----- Entries provided -----
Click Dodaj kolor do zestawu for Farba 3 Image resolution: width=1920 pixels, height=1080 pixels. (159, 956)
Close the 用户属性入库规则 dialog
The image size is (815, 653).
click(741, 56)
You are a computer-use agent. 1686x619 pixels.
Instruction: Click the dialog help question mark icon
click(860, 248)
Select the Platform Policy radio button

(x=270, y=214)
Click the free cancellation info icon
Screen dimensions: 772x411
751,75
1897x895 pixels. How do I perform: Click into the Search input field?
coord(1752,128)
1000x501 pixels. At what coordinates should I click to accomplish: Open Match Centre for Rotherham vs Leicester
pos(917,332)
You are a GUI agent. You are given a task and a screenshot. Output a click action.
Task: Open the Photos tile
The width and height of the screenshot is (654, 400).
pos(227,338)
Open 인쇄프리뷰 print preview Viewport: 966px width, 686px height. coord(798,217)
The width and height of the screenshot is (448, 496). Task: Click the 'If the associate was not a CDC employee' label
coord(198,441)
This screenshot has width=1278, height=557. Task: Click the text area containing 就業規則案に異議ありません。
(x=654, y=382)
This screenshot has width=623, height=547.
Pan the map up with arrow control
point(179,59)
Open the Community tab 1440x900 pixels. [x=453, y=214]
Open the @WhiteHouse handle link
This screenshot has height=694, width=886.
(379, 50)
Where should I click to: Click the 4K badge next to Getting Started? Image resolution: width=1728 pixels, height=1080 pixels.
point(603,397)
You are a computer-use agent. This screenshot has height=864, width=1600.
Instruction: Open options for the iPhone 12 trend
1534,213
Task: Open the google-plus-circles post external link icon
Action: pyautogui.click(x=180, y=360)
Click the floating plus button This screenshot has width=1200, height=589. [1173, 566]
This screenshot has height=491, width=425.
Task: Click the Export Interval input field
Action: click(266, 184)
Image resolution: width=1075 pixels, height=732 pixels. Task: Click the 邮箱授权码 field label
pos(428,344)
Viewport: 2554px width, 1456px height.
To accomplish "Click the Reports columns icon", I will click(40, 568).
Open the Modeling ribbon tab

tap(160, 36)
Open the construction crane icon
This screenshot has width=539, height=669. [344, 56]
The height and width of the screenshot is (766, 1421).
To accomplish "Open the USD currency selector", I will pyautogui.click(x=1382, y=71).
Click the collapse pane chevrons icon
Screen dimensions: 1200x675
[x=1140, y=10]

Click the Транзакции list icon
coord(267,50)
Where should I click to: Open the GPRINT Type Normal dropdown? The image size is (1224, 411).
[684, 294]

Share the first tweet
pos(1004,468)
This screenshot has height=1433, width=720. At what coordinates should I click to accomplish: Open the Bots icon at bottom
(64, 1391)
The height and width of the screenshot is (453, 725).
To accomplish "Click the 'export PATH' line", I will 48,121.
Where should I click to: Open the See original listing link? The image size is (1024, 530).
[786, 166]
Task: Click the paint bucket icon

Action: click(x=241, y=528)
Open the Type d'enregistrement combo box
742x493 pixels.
-----
> Written request: Output the lines of the material above, without any changes, from its first line through the line that contains "pos(917,332)". Include both of those lines.

> Final result:
Click Dodaj kolor do zestawu for Farba 3 Image resolution: width=1920 pixels, height=1080 pixels. (159, 956)
Close the 用户属性入库规则 dialog
The image size is (815, 653).
click(741, 56)
You are a computer-use agent. 1686x619 pixels.
Instruction: Click the dialog help question mark icon
click(860, 248)
Select the Platform Policy radio button

(x=270, y=214)
Click the free cancellation info icon
Screen dimensions: 772x411
751,75
1897x895 pixels. How do I perform: Click into the Search input field?
coord(1752,128)
1000x501 pixels. At what coordinates should I click to accomplish: Open Match Centre for Rotherham vs Leicester
pos(917,332)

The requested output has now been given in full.